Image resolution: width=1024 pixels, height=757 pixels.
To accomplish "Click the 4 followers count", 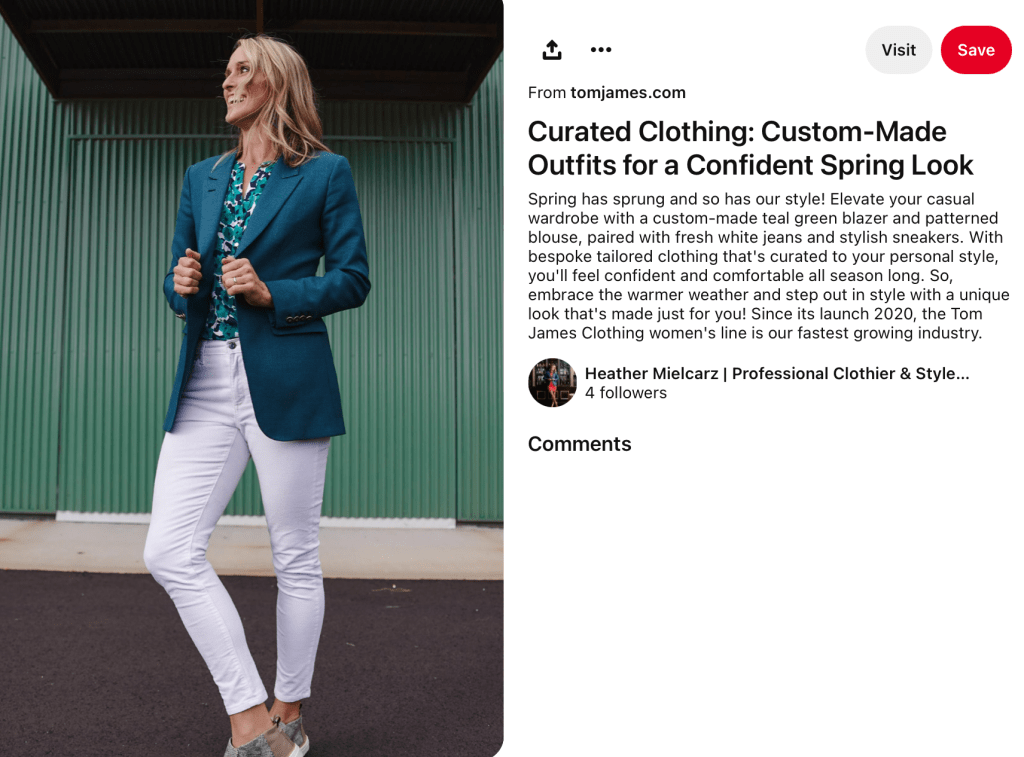I will point(626,393).
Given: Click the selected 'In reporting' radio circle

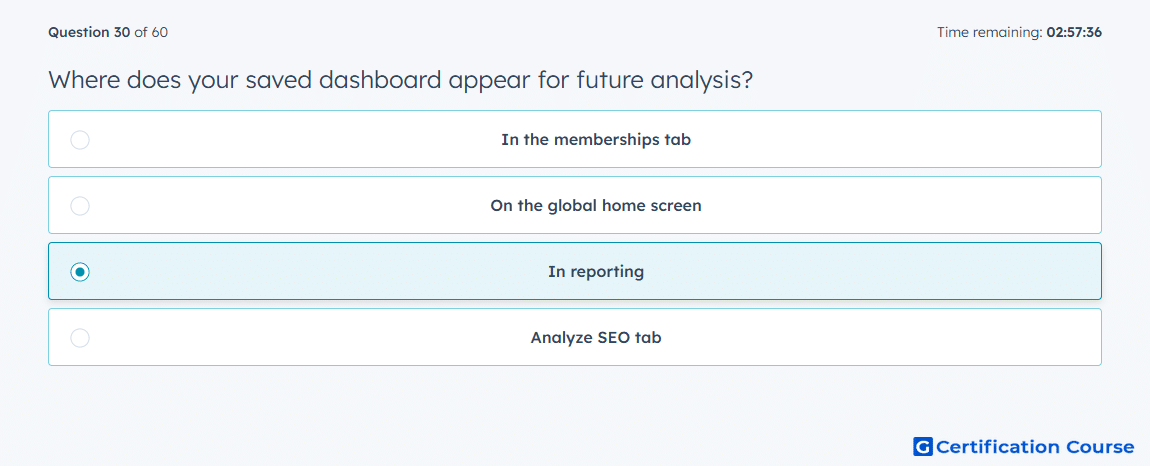Looking at the screenshot, I should click(80, 272).
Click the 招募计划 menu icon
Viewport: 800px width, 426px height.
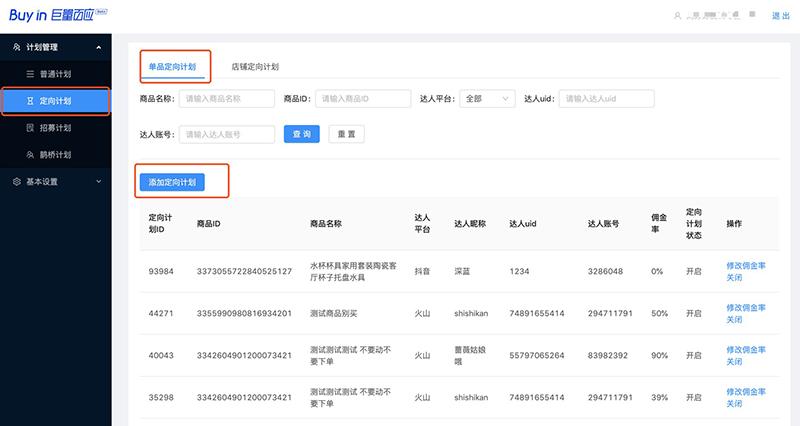pos(30,128)
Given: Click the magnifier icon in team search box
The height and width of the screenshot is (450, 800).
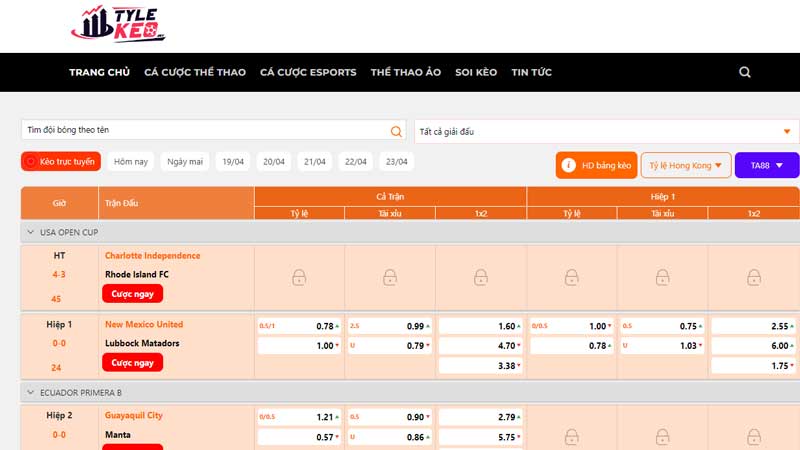Looking at the screenshot, I should click(x=396, y=131).
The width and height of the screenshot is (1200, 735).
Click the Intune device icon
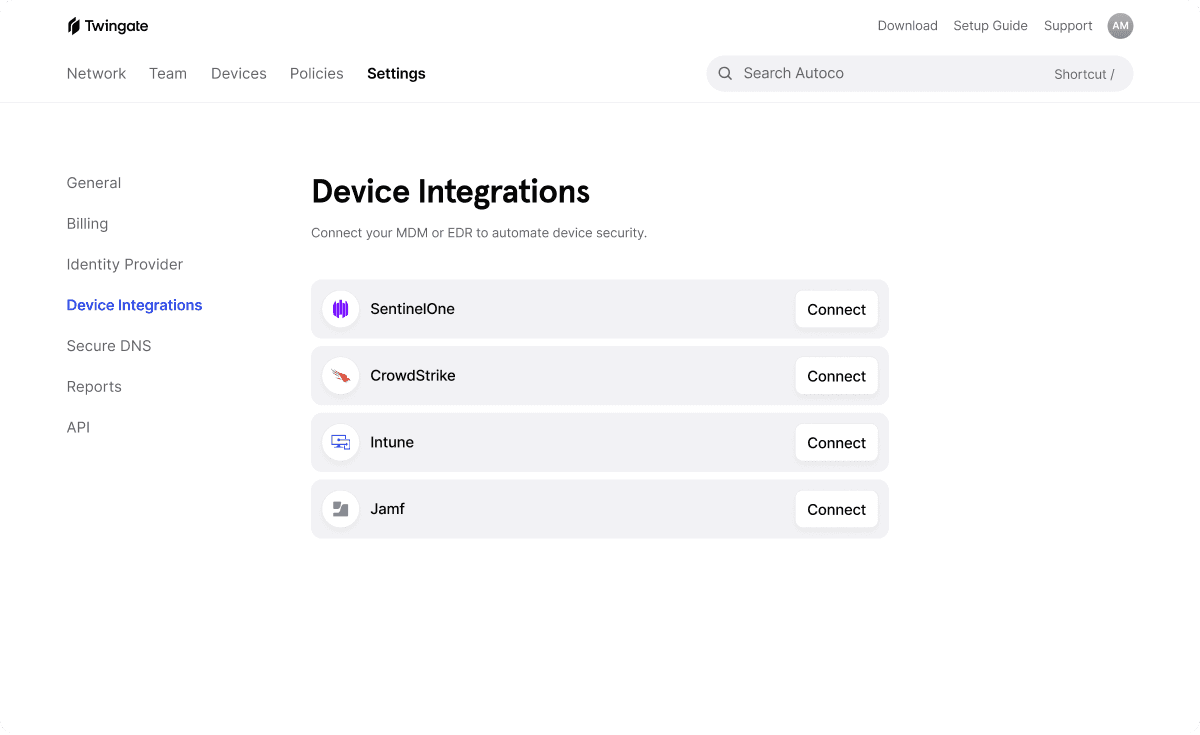[340, 442]
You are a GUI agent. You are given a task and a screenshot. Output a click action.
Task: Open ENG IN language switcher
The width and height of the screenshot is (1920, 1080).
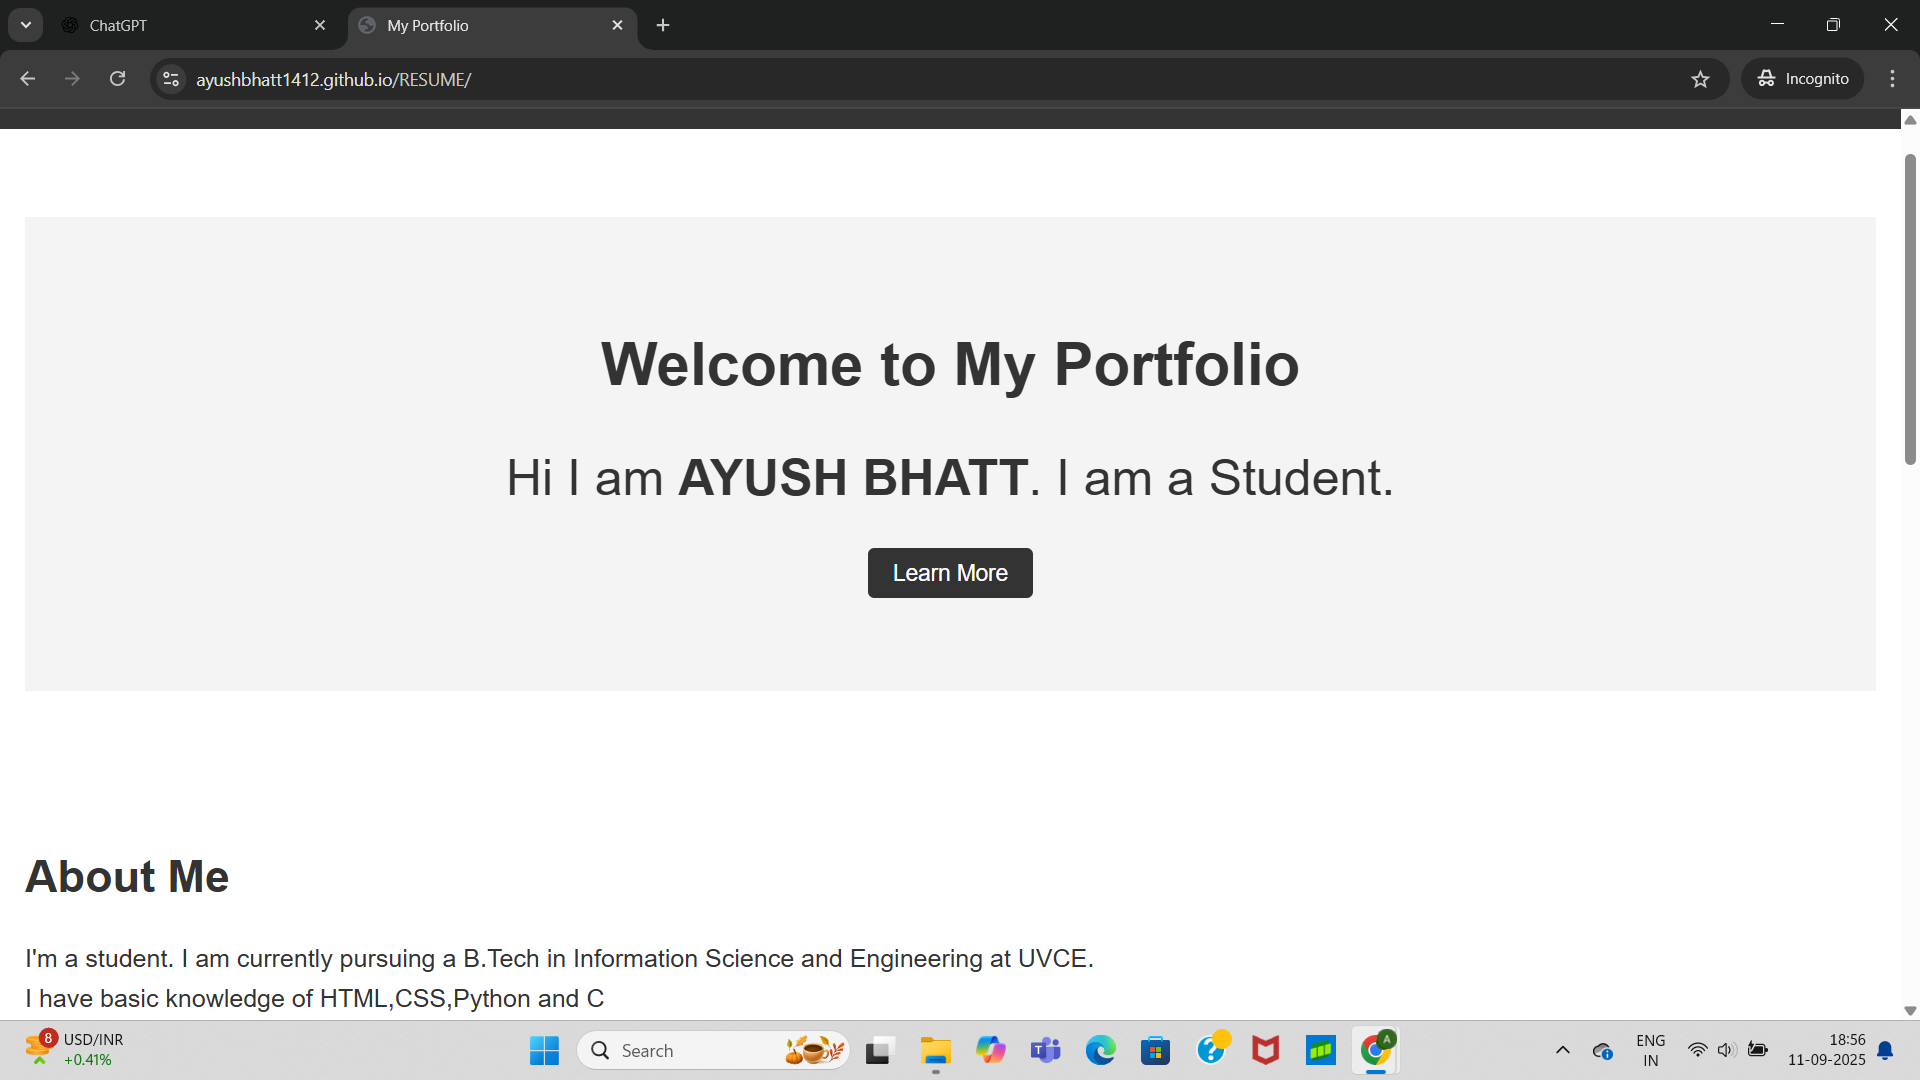point(1650,1050)
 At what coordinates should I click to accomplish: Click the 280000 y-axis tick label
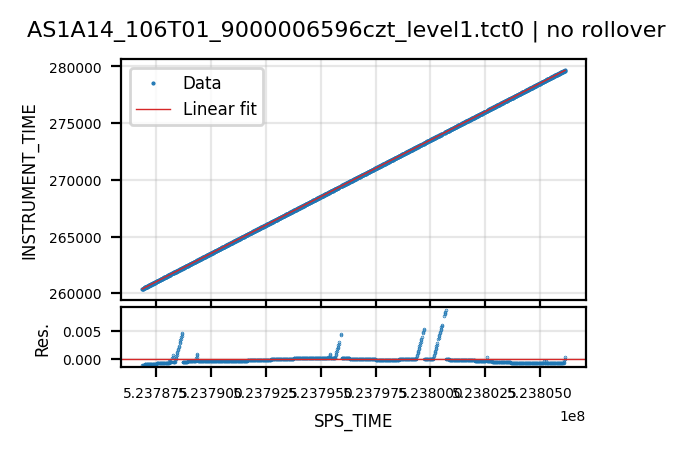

▸ EXERCISE BRIEF:
Rewrite everything from the line "Click the 招募计划 menu icon" down to the end of the rows, swapping "magnifier" for "search" and changing nothing else. Leave the pictures out of your answer.

▸ SOLUTION TO THIS EXERCISE:
Click the 招募计划 menu icon
Viewport: 800px width, 426px height.
pos(30,128)
Given: Click the search icon in team search box
The height and width of the screenshot is (450, 800).
Looking at the screenshot, I should click(x=396, y=131).
The width and height of the screenshot is (1200, 735).
Click the Intune device icon
[340, 442]
You are a GUI agent. You are given a task and a screenshot. Output a click action.
Task: Open ENG IN language switcher
The width and height of the screenshot is (1920, 1080).
point(1650,1050)
 At what coordinates should I click to accomplish: Click the 280000 y-axis tick label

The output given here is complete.